Military prosecutors have called for a 30-year jail term against Burkina Faso’s former president Blaise Compaoré for the 1987 murder of his predecessor, revolutionary leader Thomas Sankara.
The closely-followed trial taking place in Ouagadougou is nearing a climax as the Burkina Faso continues to falter from its latest coup d’état, following popular anger over jihadist attacks in the country.
On Tuesday, prosecutors asked the military court in the capital to find Compaoré, who fled to Côte d’Ivoire in 2014, guilty on several counts.
Accused of masterminding the assassination, Compaoré is being tried in absentia on charges of attacking state security, concealing a corpse and complicity in a murder.
At the request of the defence, the trial has been adjourned until 1 March.
Revered among African radicals, Thomas Sankara was an army captain aged just 33 when he came to power in a coup in 1983.
The Marxist-Leninist fire-brand railed against imperialism and colonialism, often angering Western leaders but gained followers across the continent and beyond.
He and 12 of his colleagues were gunned down by a hit squad on 15 October, 1987 at a meeting of the ruling National Revolutionary Council.
Their assassination coincided with a coup that brought Sankara’s former comrade-in-arms, Compaoré, to power.
Compaoré went on to rule Burkina Faso for 27 years before being deposed by a popular uprising in 2014 and fleeing to neighbouring Côte d’Ivoire.
Fourteen people stand accused in the trial, 12 of them appearing in court.
Most have pleaded not guilty.
The prosecution has also requested 30 years in jail for the commander of Compaoré’s presidential guard, Hyacinthe Kafando, who is suspected of having led the hit squad. He is also being tried in absentia.
It sought a 20-year sentence for Gilbert Diendere, one of the commanders of the army during the 1987 coup and the main defendant present at the trial.
He is already serving a 20-year sentence over an attempted military coup in 2015.
Mariam Sankara, the slain ex-president’s wife, welcomed the prosecution’s plea.
“We’ve been waiting for years,” she said.
Now “we’re waiting for the final verdict.”
In its closing statement on Tuesday, the prosecution recounted the day Sankara was killed.
It read that when Sankara headed to the National Revolutionary Council meeting, “his executioners were already there”.
According to the prosecution’s version of events, once Sankara entered the meeting room, the hit squad burst in, killing his guards.
“The squad then ordered president Sankara and his colleagues to leave the room.

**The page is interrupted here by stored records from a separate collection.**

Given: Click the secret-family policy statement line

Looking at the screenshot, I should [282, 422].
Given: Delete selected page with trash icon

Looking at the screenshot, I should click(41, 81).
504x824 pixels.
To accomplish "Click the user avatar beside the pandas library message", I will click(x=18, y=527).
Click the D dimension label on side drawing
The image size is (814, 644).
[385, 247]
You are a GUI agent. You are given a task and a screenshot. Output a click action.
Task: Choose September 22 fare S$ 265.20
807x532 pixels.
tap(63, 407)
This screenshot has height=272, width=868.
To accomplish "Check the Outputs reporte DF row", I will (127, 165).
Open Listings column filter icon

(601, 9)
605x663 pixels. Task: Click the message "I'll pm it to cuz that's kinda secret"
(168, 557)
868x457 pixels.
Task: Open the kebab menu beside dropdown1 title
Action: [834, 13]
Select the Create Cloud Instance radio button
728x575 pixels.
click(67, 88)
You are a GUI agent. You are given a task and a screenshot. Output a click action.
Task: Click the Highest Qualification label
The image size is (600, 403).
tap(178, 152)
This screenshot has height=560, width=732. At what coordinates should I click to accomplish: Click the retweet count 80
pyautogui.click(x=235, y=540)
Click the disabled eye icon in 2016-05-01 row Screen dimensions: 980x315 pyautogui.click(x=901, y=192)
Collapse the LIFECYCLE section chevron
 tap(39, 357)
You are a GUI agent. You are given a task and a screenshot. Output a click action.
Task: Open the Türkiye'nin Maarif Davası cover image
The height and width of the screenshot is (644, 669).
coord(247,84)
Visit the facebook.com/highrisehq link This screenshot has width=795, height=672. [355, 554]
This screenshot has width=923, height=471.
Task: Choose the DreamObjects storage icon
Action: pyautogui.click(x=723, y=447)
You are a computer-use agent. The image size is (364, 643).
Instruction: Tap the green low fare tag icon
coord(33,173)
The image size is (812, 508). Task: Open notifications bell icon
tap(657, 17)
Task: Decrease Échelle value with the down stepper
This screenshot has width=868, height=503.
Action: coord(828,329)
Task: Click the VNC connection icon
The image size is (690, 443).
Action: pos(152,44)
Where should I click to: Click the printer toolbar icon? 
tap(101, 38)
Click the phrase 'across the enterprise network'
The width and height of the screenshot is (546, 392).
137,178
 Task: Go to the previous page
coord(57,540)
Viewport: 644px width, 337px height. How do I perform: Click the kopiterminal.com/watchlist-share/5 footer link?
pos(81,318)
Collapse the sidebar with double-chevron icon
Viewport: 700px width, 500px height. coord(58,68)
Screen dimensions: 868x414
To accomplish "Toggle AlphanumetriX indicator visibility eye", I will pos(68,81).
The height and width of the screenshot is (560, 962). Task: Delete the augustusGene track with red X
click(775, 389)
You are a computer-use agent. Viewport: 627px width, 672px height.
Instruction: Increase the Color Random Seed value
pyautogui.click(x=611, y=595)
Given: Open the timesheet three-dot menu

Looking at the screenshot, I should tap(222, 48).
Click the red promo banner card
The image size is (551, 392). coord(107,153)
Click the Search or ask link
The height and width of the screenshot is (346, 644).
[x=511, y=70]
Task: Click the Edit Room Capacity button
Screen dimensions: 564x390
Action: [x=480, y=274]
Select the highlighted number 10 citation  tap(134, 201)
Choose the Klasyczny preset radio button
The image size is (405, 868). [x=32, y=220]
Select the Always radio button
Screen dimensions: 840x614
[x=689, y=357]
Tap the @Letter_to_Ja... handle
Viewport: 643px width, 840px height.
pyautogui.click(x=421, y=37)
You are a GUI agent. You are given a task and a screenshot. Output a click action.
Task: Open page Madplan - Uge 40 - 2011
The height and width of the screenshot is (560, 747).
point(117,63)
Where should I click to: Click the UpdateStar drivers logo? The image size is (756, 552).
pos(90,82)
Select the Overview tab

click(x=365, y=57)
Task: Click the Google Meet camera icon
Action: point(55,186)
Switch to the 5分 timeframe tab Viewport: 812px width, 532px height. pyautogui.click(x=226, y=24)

They would then be killed one by one,” the prosecution said.
The prosecution also urged prison sentences ranging from three to 20 years for five other defendants, as well as an 11-year suspended sentence for another.
It has however sought the acquittal of three of the accused because of lack of evidence and the expiration of a statute of limitations.
The trial was already briefly suspended after the 24 January the elected president, Roch Marc Christian Kabore was overthrown by the military.
The trial resumed last week when coup leader Paul-Henri Sandaogo Damiba restored the constitution.